DTH Skin Testing and Immunohistochemical Analysis of the Biopsy Site
DTH testing was performed within 2 weeks prior to the first vaccine, and again on day 78, after all the three vaccines had been administered. Cryopreserved aliquots containing 10⁶ previously irradiated but viable tumor cells were thawed, washed, and resuspended in 0.2 mL of plasmalyte A. These cells were injected intradermally in the forearm and marked. Forty-eight hours later, the injection site was inspected and the diameter of the induration and erythema was recorded. Each patient underwent a punch biopsy of the DTH injection site 48 h after administration. Immunohistochemical staining of paraffin-embedded sections for CD3, CD4, and CD8 (T-cell markers); CD1a (APCs); and CD68 (monocyte marker) was performed to study the mononuclear cell infiltrate. For staining, deparaffinized tissue sections were treated with methanol containing 0.3% H₂O₂ to block endogenous peroxidase activity, and antigen retrieval was performed by microwaving. The primary monoclonal antibodies were then applied, and visualization was achieved using a biotin-IgG/strep-tavidin-horseradish peroxidase immunodetection kit and diaminobezidine chromogen. All sections were scored by a pathologist (JM) in a blinded fashion. Infiltration of lymphocytes was quantified by the relative density of infiltration (+, low; ++, intermediate; +++, high).

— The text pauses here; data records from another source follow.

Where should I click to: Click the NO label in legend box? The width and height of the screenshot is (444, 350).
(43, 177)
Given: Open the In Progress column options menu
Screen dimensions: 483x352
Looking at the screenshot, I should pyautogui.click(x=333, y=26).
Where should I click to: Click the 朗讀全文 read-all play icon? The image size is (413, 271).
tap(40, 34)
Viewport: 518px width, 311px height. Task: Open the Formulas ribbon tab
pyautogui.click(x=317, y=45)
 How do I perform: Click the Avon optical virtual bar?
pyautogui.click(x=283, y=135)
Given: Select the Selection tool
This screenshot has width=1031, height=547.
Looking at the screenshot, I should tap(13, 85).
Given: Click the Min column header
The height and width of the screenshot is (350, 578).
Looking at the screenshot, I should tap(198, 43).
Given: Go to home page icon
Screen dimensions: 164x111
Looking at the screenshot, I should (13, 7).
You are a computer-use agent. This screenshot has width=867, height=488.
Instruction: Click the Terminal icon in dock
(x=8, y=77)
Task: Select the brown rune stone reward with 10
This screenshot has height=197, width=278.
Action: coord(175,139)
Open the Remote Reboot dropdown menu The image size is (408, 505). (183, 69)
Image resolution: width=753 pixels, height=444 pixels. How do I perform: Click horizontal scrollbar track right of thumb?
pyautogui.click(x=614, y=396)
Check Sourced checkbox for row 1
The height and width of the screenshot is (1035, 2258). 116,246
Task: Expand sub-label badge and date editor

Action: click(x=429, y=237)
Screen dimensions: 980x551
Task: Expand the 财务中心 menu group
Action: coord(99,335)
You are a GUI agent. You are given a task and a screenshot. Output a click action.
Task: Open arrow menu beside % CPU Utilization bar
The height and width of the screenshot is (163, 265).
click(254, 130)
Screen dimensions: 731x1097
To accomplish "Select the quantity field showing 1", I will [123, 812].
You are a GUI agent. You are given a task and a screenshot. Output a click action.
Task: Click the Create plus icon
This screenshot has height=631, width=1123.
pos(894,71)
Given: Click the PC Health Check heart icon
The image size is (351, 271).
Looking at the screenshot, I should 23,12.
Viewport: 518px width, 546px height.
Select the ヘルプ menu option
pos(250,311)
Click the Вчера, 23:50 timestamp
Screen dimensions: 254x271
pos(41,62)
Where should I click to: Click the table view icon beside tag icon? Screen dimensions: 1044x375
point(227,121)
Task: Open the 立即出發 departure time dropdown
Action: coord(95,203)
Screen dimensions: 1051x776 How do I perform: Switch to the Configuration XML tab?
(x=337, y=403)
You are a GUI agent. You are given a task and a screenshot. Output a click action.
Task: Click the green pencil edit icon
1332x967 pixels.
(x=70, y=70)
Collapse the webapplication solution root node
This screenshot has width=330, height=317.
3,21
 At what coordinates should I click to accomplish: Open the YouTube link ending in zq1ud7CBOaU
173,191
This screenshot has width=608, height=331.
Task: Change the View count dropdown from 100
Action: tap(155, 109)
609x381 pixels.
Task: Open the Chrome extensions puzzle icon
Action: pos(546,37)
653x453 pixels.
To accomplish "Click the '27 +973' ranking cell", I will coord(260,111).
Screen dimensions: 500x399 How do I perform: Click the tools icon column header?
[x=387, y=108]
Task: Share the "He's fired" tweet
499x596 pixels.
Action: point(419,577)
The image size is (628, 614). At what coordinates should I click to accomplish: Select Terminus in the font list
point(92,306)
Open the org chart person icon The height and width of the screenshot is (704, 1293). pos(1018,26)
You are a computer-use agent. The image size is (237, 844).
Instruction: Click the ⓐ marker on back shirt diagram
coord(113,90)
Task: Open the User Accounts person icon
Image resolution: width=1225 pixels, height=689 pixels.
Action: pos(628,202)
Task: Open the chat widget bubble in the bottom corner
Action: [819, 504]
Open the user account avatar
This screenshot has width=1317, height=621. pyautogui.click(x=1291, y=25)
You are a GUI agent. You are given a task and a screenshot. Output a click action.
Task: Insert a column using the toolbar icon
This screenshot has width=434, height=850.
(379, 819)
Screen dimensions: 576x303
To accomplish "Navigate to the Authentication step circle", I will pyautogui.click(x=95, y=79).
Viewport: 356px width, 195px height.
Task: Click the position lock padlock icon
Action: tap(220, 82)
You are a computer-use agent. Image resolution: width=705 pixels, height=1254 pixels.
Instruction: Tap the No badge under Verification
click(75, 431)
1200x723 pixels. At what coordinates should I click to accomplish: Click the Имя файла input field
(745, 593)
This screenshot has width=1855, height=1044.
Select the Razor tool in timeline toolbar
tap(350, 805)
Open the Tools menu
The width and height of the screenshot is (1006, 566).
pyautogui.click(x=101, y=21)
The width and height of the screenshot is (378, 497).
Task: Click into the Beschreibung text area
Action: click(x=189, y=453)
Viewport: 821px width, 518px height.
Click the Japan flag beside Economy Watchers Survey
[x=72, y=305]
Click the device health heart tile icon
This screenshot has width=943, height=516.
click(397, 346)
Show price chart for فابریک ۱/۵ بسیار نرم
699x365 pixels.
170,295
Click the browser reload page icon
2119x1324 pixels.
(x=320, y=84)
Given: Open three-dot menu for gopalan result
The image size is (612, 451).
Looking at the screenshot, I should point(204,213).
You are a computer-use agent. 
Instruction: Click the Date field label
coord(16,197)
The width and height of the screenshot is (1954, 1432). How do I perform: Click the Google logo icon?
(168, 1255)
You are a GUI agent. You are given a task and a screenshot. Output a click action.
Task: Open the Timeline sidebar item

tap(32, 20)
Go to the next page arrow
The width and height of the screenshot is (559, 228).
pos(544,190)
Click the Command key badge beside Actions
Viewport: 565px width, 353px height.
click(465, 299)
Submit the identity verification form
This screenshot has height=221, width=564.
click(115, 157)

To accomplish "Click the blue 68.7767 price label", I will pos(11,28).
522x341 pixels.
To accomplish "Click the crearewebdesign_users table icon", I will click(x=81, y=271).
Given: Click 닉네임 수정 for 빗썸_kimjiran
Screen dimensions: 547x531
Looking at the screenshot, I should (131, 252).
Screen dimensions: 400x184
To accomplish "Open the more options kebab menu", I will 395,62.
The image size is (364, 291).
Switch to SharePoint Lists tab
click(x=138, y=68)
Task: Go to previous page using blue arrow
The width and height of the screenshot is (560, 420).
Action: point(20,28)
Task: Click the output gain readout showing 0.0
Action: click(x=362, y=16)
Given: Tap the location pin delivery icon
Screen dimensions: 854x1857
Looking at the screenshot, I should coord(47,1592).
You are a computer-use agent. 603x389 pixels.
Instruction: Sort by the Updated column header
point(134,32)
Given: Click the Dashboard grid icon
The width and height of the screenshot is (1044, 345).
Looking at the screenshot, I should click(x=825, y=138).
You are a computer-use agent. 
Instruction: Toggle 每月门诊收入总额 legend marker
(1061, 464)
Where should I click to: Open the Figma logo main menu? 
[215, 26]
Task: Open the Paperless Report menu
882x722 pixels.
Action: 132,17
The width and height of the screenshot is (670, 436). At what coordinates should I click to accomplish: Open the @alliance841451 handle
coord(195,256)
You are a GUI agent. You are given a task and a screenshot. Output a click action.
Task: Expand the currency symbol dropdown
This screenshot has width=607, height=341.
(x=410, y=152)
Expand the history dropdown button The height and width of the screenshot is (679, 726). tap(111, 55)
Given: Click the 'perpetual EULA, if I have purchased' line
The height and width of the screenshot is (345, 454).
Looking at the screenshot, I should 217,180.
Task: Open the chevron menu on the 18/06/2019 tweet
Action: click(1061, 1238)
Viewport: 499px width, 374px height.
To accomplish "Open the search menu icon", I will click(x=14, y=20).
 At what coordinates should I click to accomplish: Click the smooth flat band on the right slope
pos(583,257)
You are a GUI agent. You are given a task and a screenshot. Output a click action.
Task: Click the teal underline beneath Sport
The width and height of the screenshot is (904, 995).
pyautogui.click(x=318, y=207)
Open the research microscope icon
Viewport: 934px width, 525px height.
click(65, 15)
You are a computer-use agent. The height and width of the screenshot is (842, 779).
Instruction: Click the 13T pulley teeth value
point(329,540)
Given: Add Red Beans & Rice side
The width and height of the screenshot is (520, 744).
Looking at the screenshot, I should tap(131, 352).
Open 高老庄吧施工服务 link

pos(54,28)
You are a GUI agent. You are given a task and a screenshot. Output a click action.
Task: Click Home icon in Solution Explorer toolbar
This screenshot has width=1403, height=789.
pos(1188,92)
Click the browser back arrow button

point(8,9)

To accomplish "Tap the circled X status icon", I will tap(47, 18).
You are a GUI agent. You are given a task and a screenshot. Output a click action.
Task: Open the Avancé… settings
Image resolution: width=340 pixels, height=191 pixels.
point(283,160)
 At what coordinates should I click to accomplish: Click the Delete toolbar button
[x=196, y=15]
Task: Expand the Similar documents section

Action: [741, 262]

Measurement of GM-CSF Serum Levels
Serum was collected immediately before the first vaccine and then 24 and 96 h later. GM-CSF levels were determined by ELISA (R&D Systems, Minneapolis, MN, USA) according to the manufacturer’s instructions. In brief, serum was separated from whole blood by centrifugation at high speed for 10 min and frozen in 1-mL aliquots at –80°C until the day of testing. All samples were run simultaneously. Each assay plate included a GM-CSF control standard and sample levels were determined using linear regression analysis.

Biopsy of the Vaccine Site
A 3-mm punch biopsy of the second vaccine site (injected on day 29) was taken prior to injection of the third vaccine and examined histologically in order to assess for persistence of irradiated bystander and autologous tumor cells, to document recruitment and activation of DCs, and to analyze the profile of any lymphocytic infiltrate. Tissue sections were stained for CD3, CD4, and CD8 (T-cell markers); CD1a (APCs); CD68 (monocyte marker); CD56 (NK cell marker); and CD86 (activated APCs).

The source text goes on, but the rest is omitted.